Last month, Lackawanna County Court of Common Pleas Judge Terrence R. Nealon granted a plaintiff’s discovery appeal in her medical malpractice case and ruled that the Peer Review Protection Act (“PRPA”) did not shield quality-of-care reviews conducted by hospital plan corporation First Priority Health IPA-HMO, a subsidiary of co-defendant Blue Cross of Northeastern Pennsylvania.  Judge Nealon’s interpretation of the PRPA may now be reviewed by the Pennsylvania Superior Court, as he recently stayed his order compelling production of the quality-of-care reviews upon the motion of Blue Cross and First Priority.

In his opinion granting the stay of his August 2014 order, Judge Nealon conceded that the Pennsylvania Supreme Court case on which he based his decision—McClellan v.

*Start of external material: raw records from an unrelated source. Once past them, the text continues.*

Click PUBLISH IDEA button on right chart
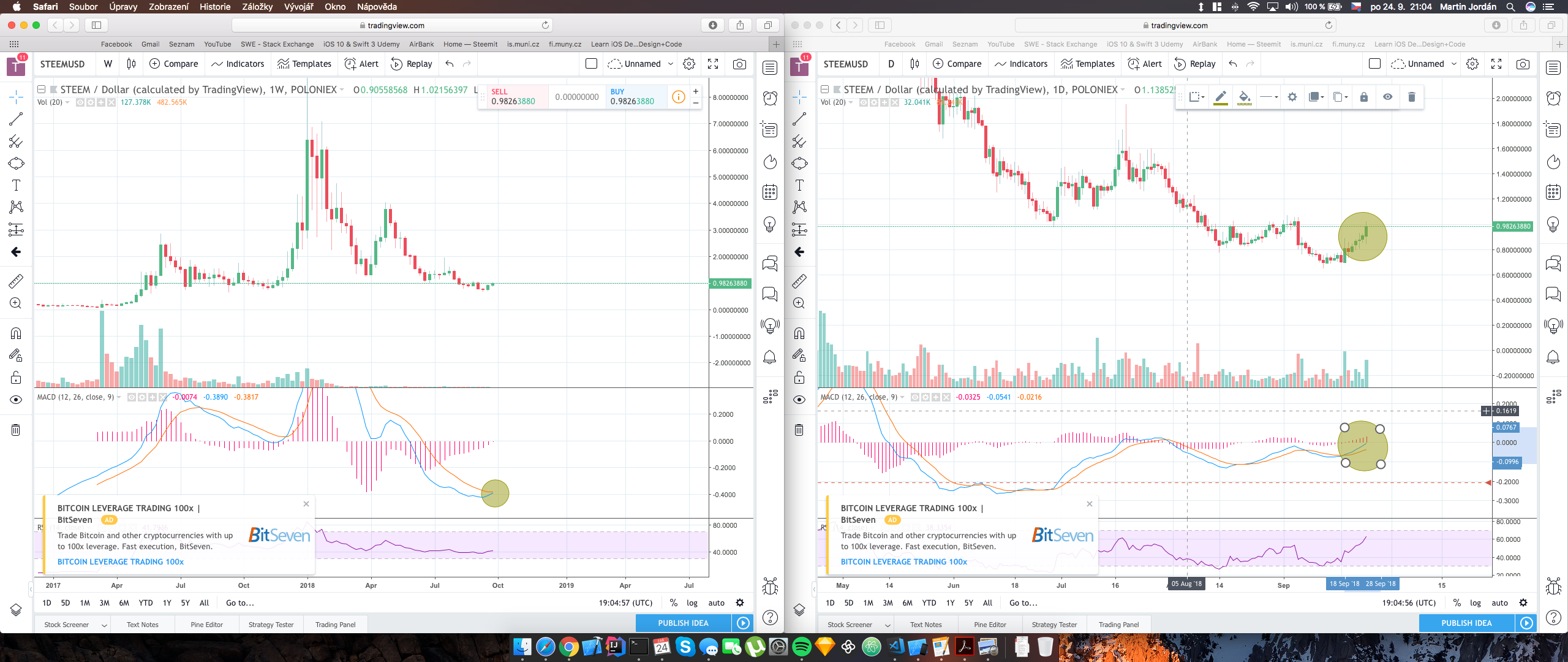1568x662 pixels. [1466, 623]
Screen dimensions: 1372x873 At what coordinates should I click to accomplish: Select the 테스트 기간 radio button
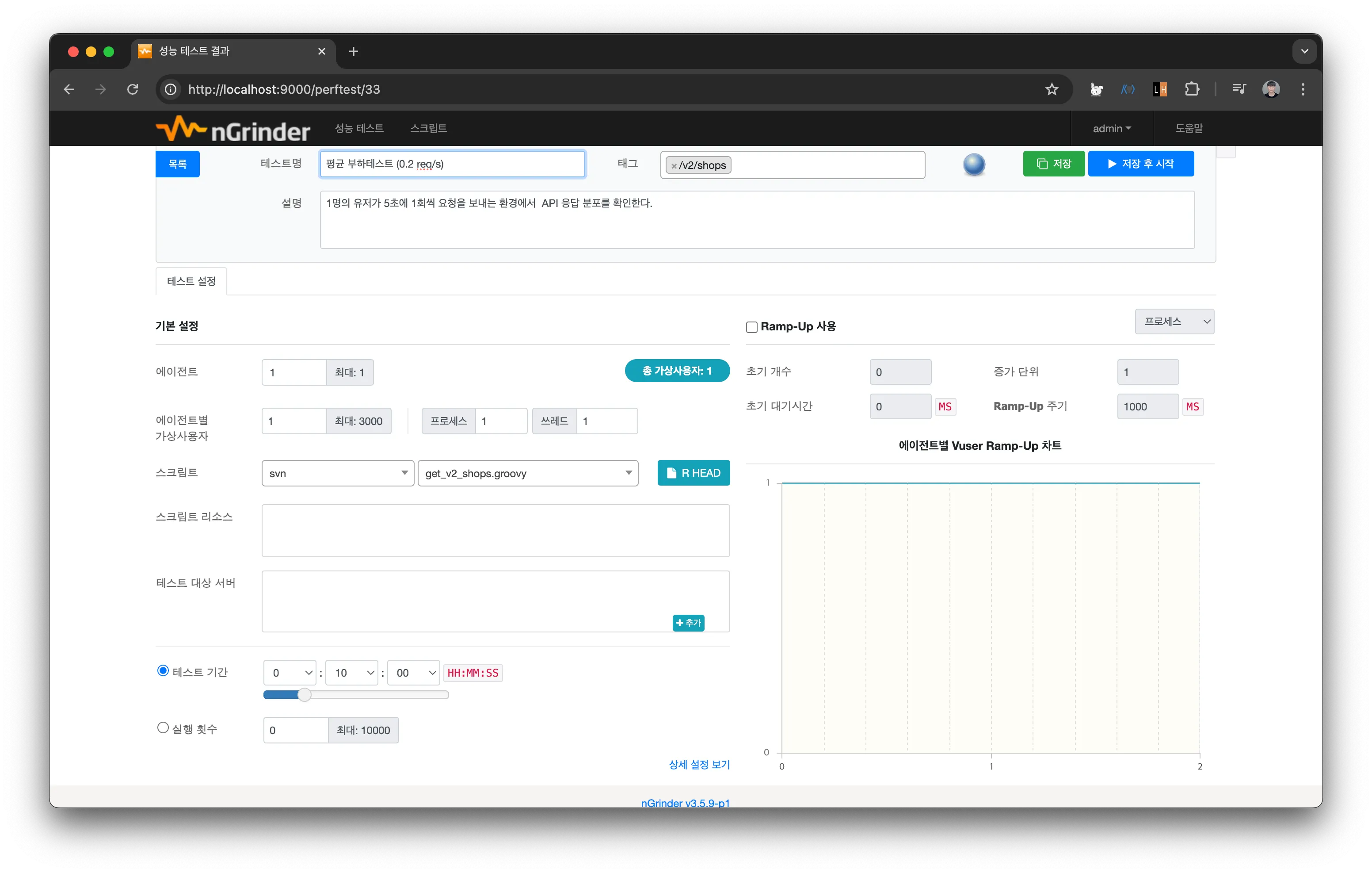(163, 670)
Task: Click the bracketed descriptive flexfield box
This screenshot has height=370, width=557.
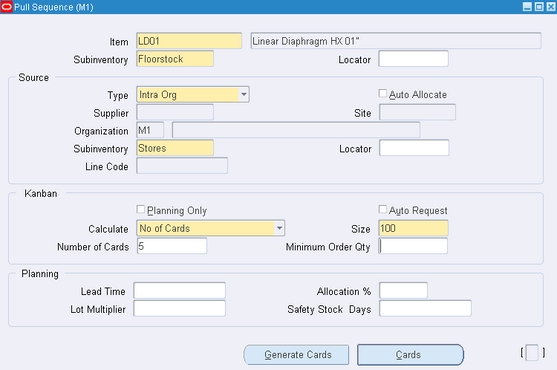Action: click(532, 353)
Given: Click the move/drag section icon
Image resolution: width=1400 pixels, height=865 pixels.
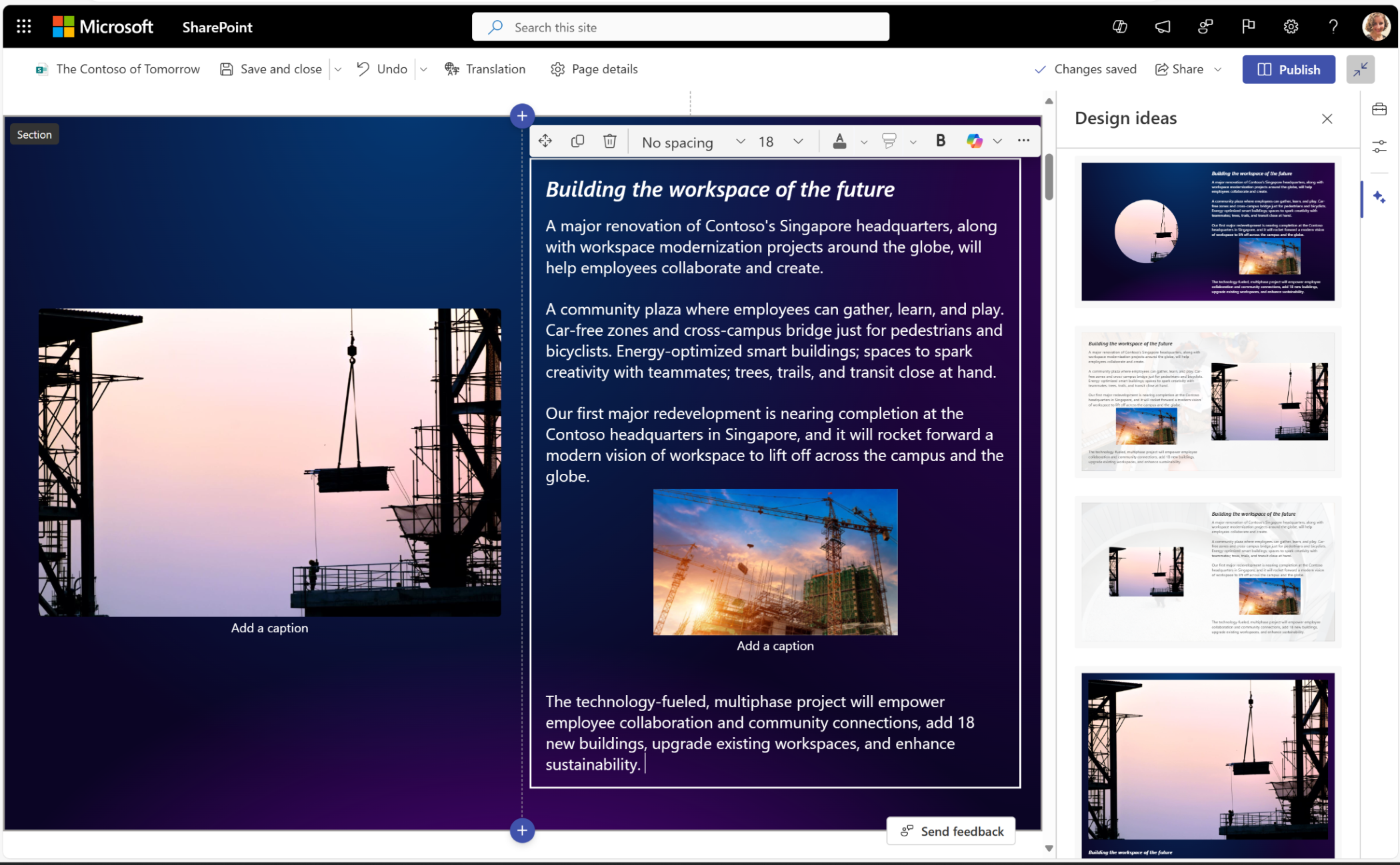Looking at the screenshot, I should tap(545, 140).
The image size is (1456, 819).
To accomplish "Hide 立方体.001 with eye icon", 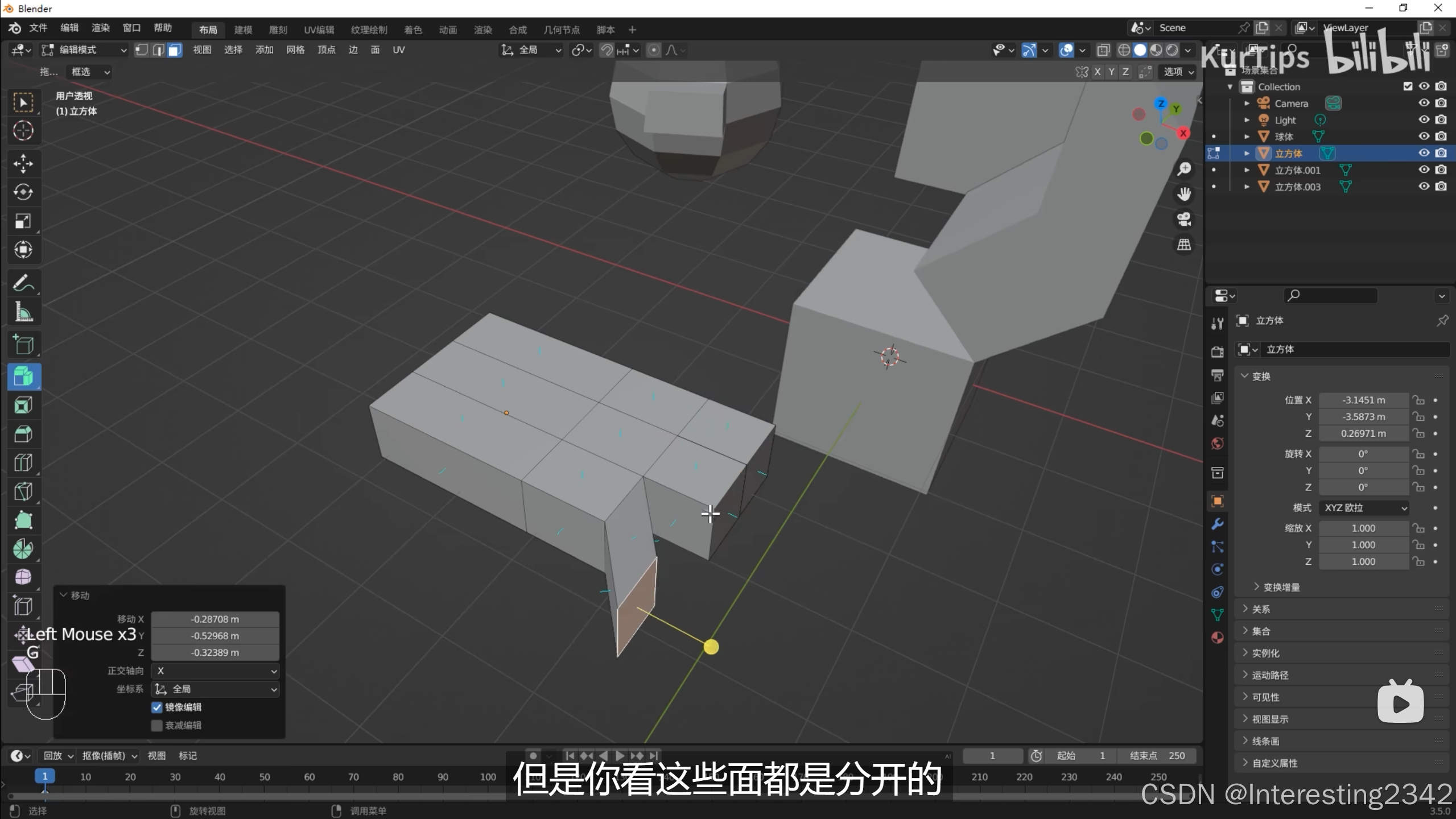I will pos(1424,169).
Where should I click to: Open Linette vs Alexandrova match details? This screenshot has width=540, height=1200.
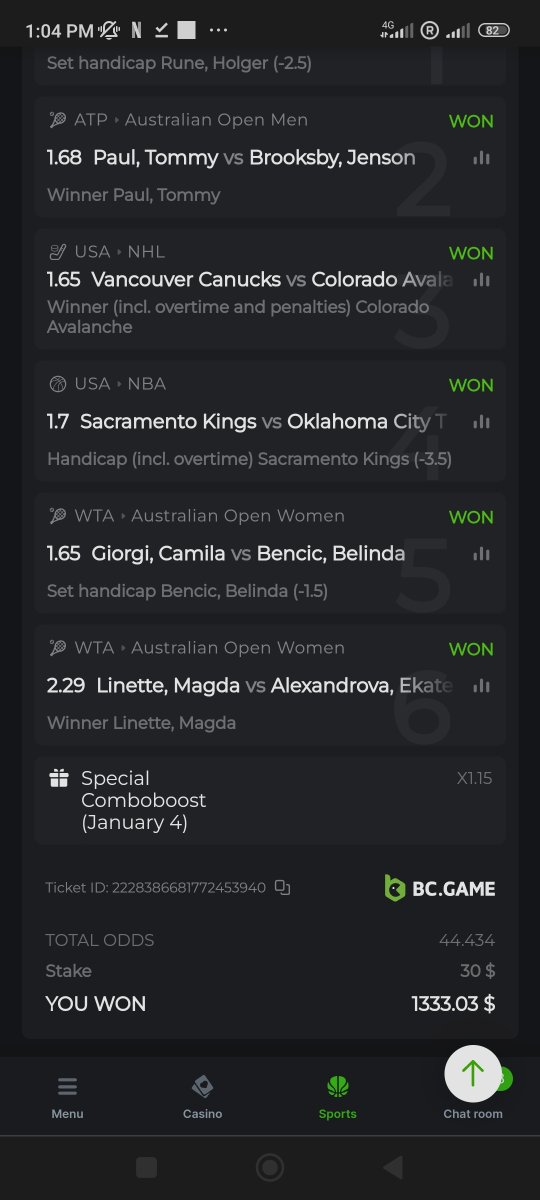coord(250,686)
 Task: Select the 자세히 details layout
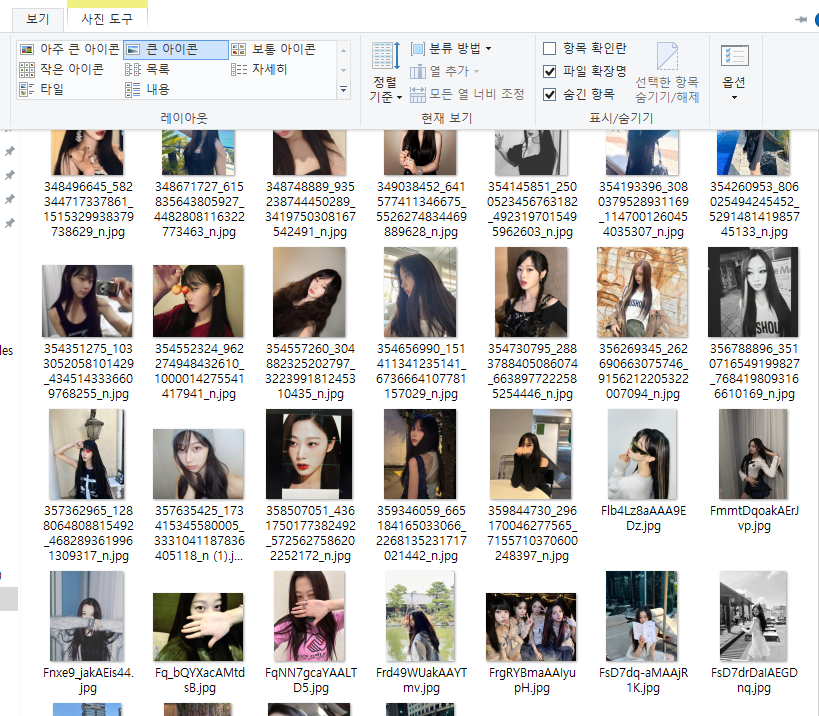click(260, 69)
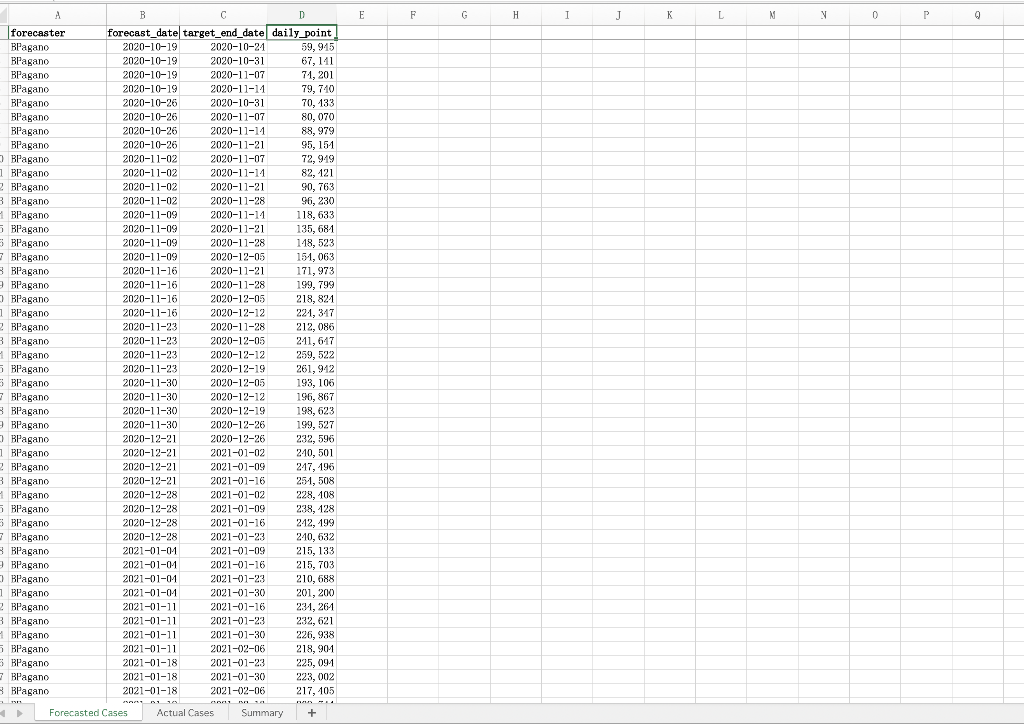Viewport: 1024px width, 724px height.
Task: Select the Forecasted Cases tab
Action: pyautogui.click(x=89, y=713)
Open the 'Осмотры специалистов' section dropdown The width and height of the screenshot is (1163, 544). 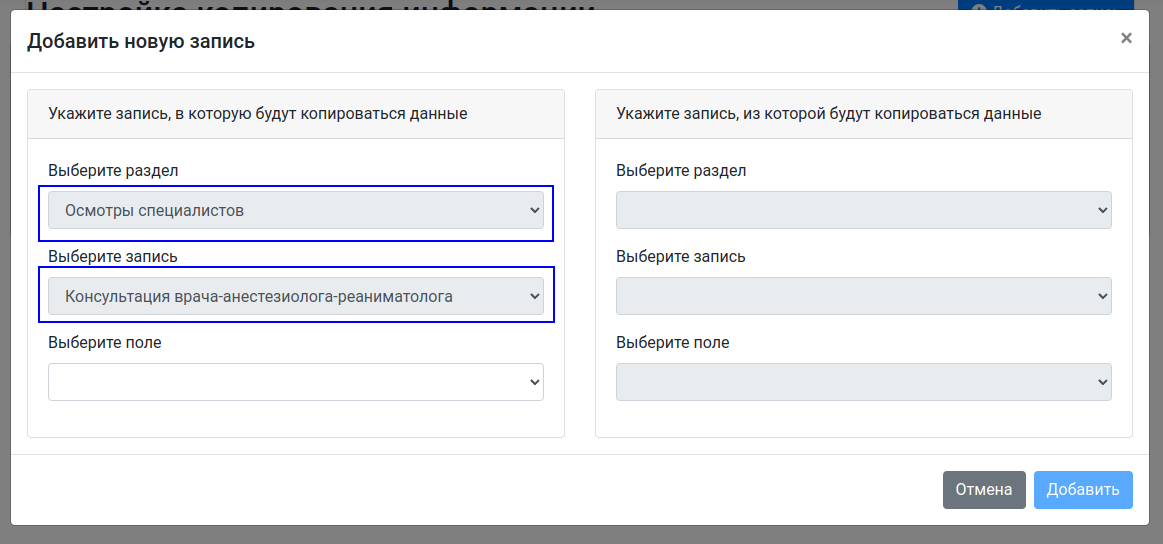tap(296, 211)
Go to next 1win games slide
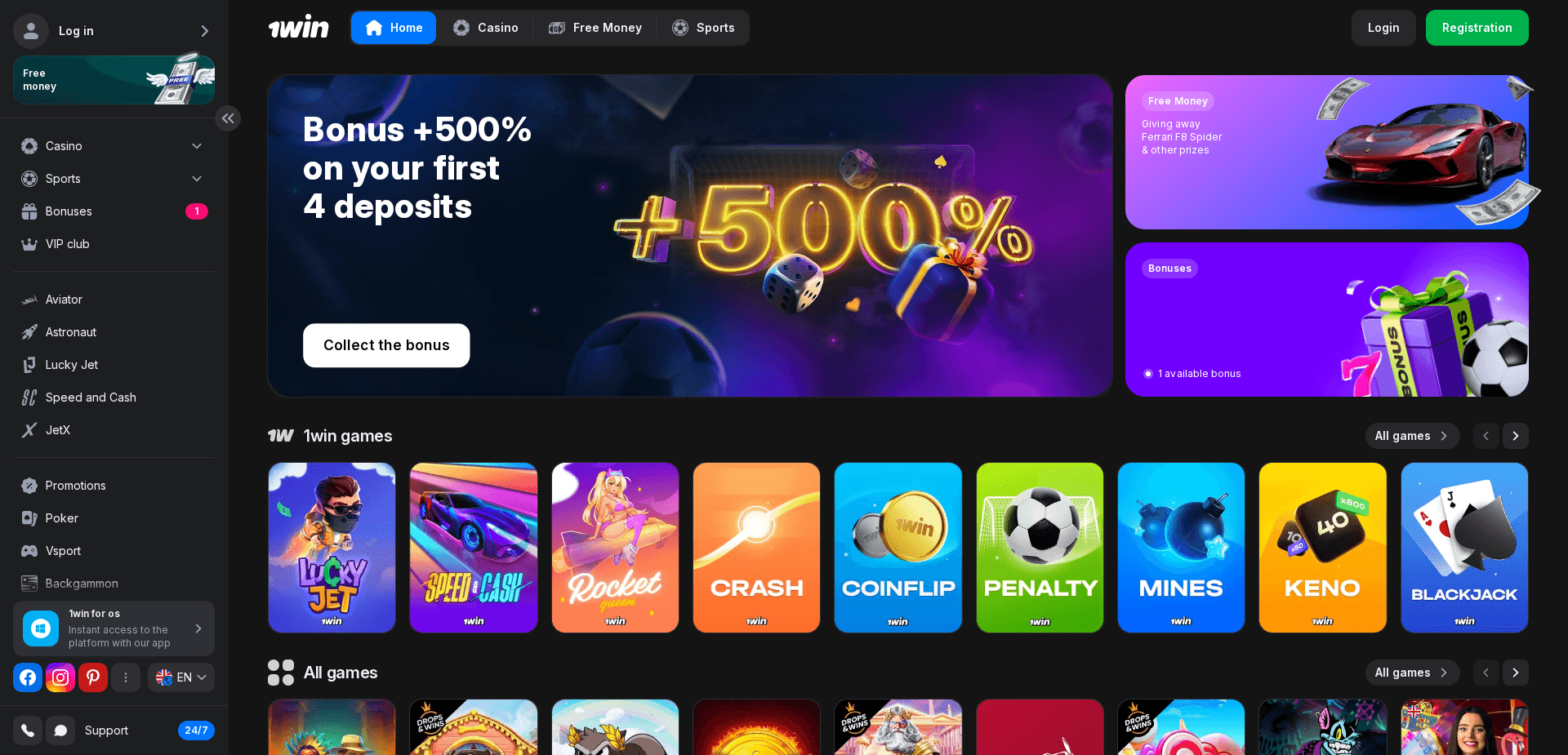This screenshot has width=1568, height=755. [1516, 436]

Health Maintenance Organization of PA—was a plurality opinion and therefore has no precedential value, as Blue Cross and First Priority argued.  Accordingly, Judge Nealon stated in his most recent order that there was no appellate review of the issue whether the PRPA encompasses peer reviews conducted by hospital plan corporations.  With no appellate review, Judge Nealon found that the moving defendants possessed the requisite substantial ground for difference of opinion necessary for an appeal to the Superior Court.

Despite the imminent appeal, Judge Nealon anticipated that the case is at least nine months away from trial in Lackawanna County and the issue should be decided to avoid irreparable harm that may result from prematurely exposing the reviews before their discoverable nature was defined.